Image source: Getty Images.

Let's look at two other stocks benefiting from AI trading at much cheaper valuations that investors can consider.

Nvidia

Nvidia (NVDA 4.45%) has been one of the biggest AI beneficiaries, as the graphic processing units (GPUs) it designs have become the backbone of AI infrastructure. As a result, the company's revenue skyrocketed, including it producing 94% revenue growth last quarter.

While its stock soared over the past few years, it nonetheless trades at attractive valuation with a forward price-to-earnings (P/E) ratio of under 31 based on 2025 analyst estimates, and a price/earnings-to-growth (PEG) ratio of approximately 0.96. A PEG ratio less than 1 is generally viewed as undervalued, but growth stocks will often have PEG ratios well above 1.

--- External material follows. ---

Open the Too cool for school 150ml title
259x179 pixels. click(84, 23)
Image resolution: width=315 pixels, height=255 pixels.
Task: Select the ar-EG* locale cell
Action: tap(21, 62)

NVDA PE Ratio (Forward 1y) Chart

NVDA PE Ratio (Forward 1y) data by YCharts

Nvidia still has a big opportunity in front of it. As tech giants and AI start-ups race to build ever-better AI models, they need exponentially more computing power, and thus GPUs, to train these models on. While Meta Platforms' Llama 3 model was trained on 16,000 GPUs and xAI's Grok 3 was trained using 20,000 GPUs, Meta's Llama 4 model is being trained on 160,000 GPUs and xAI's Grok 4 is being trained on 200,000 GPUs. Meanwhile, there is talk of future AI models being trained using clusters of 1 million GPUs in the not too distant future.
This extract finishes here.